___ Provided passage

Ultimately, I enjoy reading the Authority as a sociological experiment, as “what would happen if superheroes did …” But I find that I can’t enjoy it as a title itself -- I can’t get behind the characters, can’t feel much for them as individuals -- even Apollo and Mid-Nighter, brilliant creations, but when one or the other nearly dies in every arc, it just loses its drama, no? As for the rest of the team, I think the plot is supposed to be the thing, not the characters, like Law and Order. But me? I liked NYPD Blue, and I’m still holding out for the days when Superman can be as cool as the Authority in the public’s eyes and still not kill, and Batman doesn’t have to leave anyone for dead, either.
So go buy Absolute Authority Volume 2, and Volume 1 for that matter (and hey, DC! How about an Absolute Authority Volume 3, eh?). There’s no question that Jack Hawksmoor is right in the end when he says that the Authority changed things forever. For the better? Maybe that’s not the point. Maybe the Authority is just the process of change on paper. Maybe that’s why it makes me feel a little queasy.
Thursday, June 23, 2005
This year alone, we've seen three JSA trade paperbacks--Princes of Darkness, Black Reign, and Lost, and though the prices of those trades haven't risen notably, it's a different story when you break it down by issue. JSA: Princes of Darkness retails at $19.95 for ten issues, or about $1.99 per issue; JSA: Black Reign, however, retails for $12.99 for six issues--or $2.16 an issue. Two months later, JSA: Lost is back up to $19.99, but now for just nine issues, or $2.22 per issue. It takes a little math, but sure enough, DC's trade prices are going up.
"But," you might say, "$2.22 is still about a quarter less than a regular $2.50 issue of JSA." That's true. But take the case of Catwoman. Relentless came out back in January, at $19.95 for nine issues, or $2.21 an issue. But Wild Ride, due out in August, weighs in at a whopping $14.95 for five issues--almost three dollars per issue. When a regular issue of Catwoman is $2.50, the Catwoman: Wild Ride trade paperback is now more expensive than its individual issues.
Here's another one: way back in August of last year, we saw Robin: Unmasked for $12.95, collecting five issues, at $2.59 an issue. Already, that's more expensive than a $2.25 issue of Robin. But coming up in September we have the Robin/Batgirl crossover trade, Fresh Blood, for $12.99--but this time, with only four issues. That's about $3.25 per issue--well more than either one of the individual titles.
So what does this mean for we wait-for-traders? Well, the news isn't all bad. The price of Greg Rucka Adventures of Superman trades breaks down to fifty cents less than the price of an average Adventures of Superman issue. The Batman: War Games trades have remained at about $14.95 for the entire year, most probably a steal with all the issues that are collected. The price of Flash: Ignition broke down to $2.99 per issue, but the upcoming Secret of Barry Allen breaks down to only $1.99 an issue, less than an average issue of Flash. The breakdown price lowered between Nightwing: Big Guns and Nightwing: On the Razor's Edge, too.

______
___ Data lines

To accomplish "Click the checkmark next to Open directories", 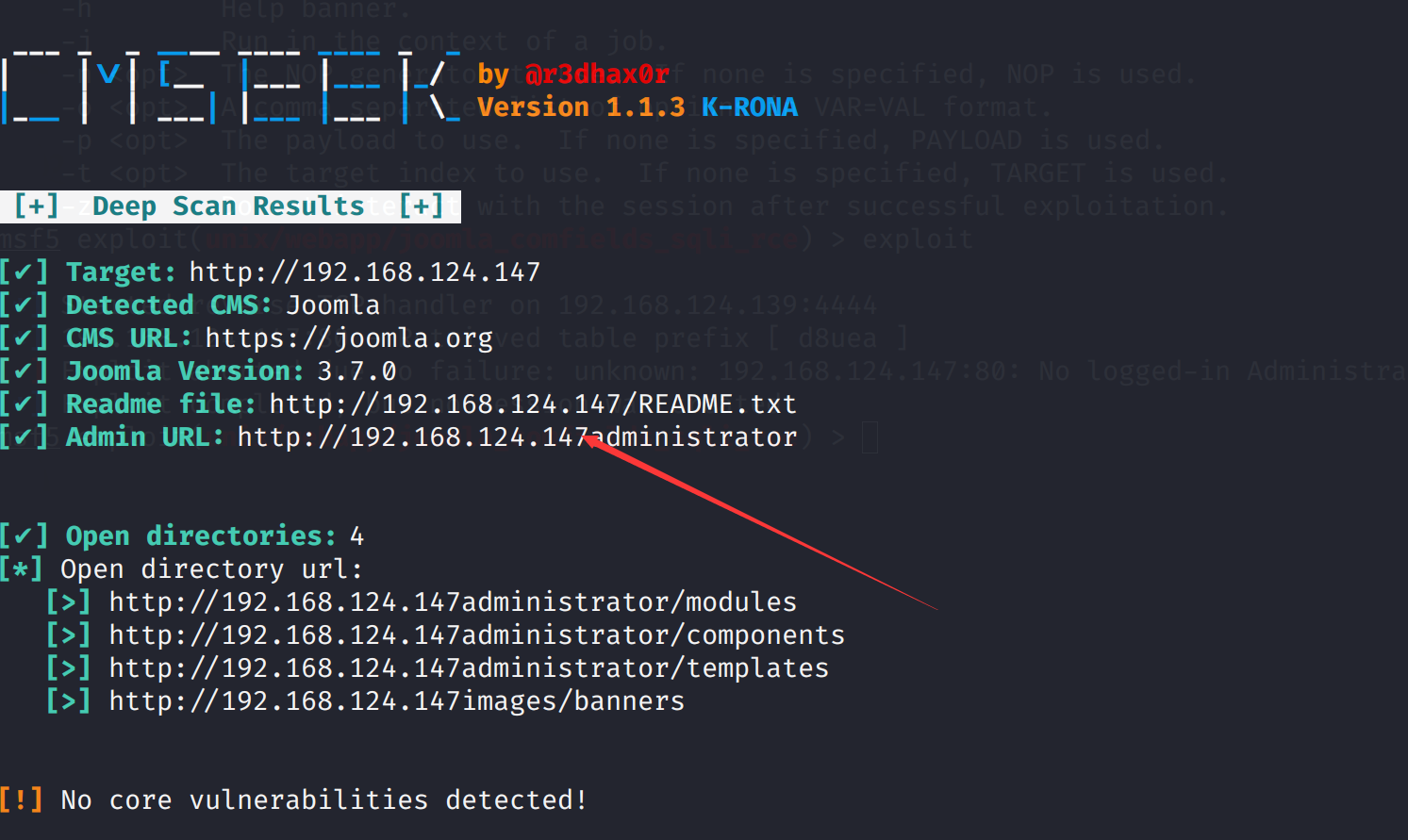I will point(24,536).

______

[Do this]
Retype the part of the comics post above that falls between "So go buy Absolute" and "a little queasy.", inclusive.

[Task response]
So go buy Absolute Authority Volume 2, and Volume 1 for that matter (and hey, DC! How about an Absolute Authority Volume 3, eh?). There’s no question that Jack Hawksmoor is right in the end when he says that the Authority changed things forever. For the better? Maybe that’s not the point. Maybe the Authority is just the process of change on paper. Maybe that’s why it makes me feel a little queasy.